Original issue: http://code.google.com/p/quicklook-csv/issues/detail?id=11

p2 commented 11 years ago

From p....@gmx.at on September 05, 2012 14:01:38 I used a hex editor rather than a text editor to ensure that the issue is not related to text/linebreak encoding.

p2 commented 11 years ago

From p....@gmx.at on October 18, 2012 16:11:38 Please react to my bug report.

p2 commented 11 years ago

From p2 on October 23, 2012 23:09:07 Sorry, I don't seem to be receiving emails for bug reports any more!

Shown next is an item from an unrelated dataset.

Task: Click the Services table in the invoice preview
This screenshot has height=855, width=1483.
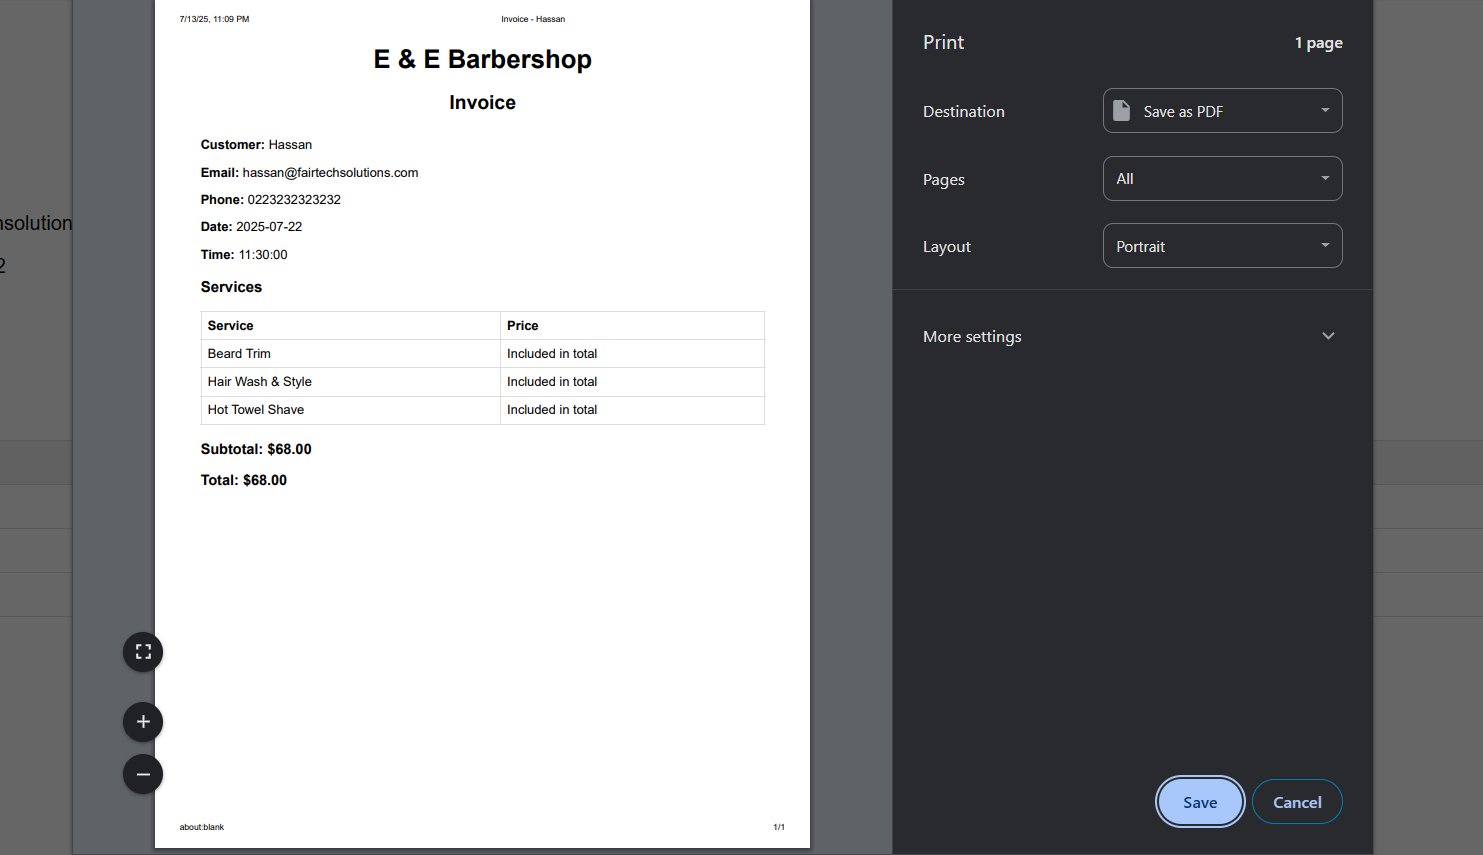Action: coord(482,368)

The problem you describe has to do with how the plugin detects which fields to use to separate the cells. It does so using only the first 200 characters, which in your case is not sufficient. I'll up that limit to make it work for you.

p2 commented 11 years ago

From p2 on October 24, 2012 00:43:34 Fixed in rev 24

p2 commented 11 years ago

From p....@gmx.at on October 24, 2012 08:23:34 AUTODETECT_NUM_FIRST_CHARS = 1000 That are 10 lines with 99 chars. If someone has a longer commentary introduction before the CSV data starts, it will fail again.

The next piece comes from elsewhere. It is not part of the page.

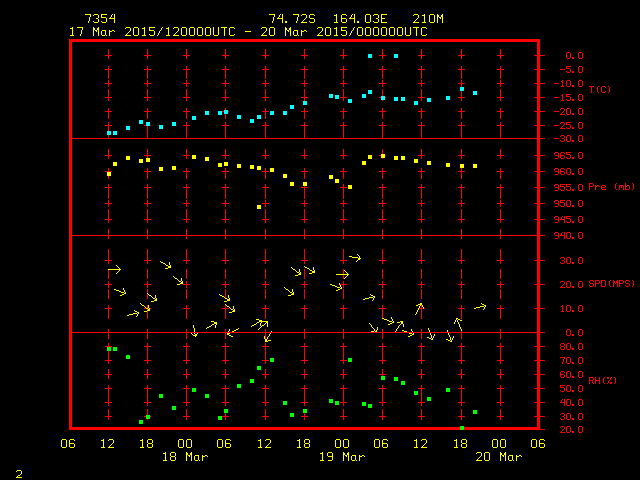
Task: Click the station ID 7354
Action: [99, 19]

Can we increase AUTODETECT_NUM_FIRST_CHARS a bit more, to an amount which is grateful towards introduction text while still remaining performant? If someone quick-looks through multiple files, the delay inbetween should not be too long. What number would that be? 10000? If you assume a low read rate of 3 MB/sec (i.e. USB flash drive), then this would be read in 3 milliseconds (10000 bytes / 3000000 bytes/sec = 0.003 secs), even 30ms (0.3MB/sec read) would be acceptable I think.

p2 commented 11 years ago

From p2 on October 24, 2012 12:42:13 The autodetect is not implemented in a very smart way. What it does is split the first 1000 characters on comma, tab, semicolon and pipe and then choses the separator that gives the most columns. If you have a "real" CSV separated by comma and the values contain semicolons or pipes, then this algorithm will wrongly not use the comma but the other separator. That's the main reason I've limited it to the first 1000 (and 200 before) characters, though this might be a futile attempt.

p2 commented 11 years ago

From p....@gmx.at on October 24, 2012 15:59:50 Another algorithm idea:

Preparation: Read in the first AUTODETECT_NUM_FIRST_CHARS Then split it across the lines. Get a statistic of comma, tab, semicolon, pipe per line.

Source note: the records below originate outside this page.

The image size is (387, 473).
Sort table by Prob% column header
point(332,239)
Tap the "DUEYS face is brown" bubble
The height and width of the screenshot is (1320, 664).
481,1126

Analysis: Check if one of these amounts is the same per each line. If 0 candidates match that condition, then choose the candidate which occurs at most within all lines. Not necessarily correct, but likely true. If 1 candidate matches that condition, this must be the separator. Only very few exceptions imaginable. If 1+ candidates match that condition, take the one which occurs first in the first line. Not necessarily true, but again likely, as the first cell's probability to contain a separator-class-character as a literal is not that high.

p2 commented 11 years ago

From p....@gmx.at on November 06, 2012 15:37:05 What do you think about my alternative detection proposal?

p2 commented 11 years ago

From p2 on November 09, 2012 01:23:31 Because this is merely a sideproject I'm not going to invest more time any time soon. Your approach has one problem, which is the "split by lines" part. CSV can have newline data, protected by double quotes. Thus it would need to be correctly parsed, once for every possible separator, before this can be decided. That's why I limit it to a few chars at the start; it could definitely be better, but it's good enough.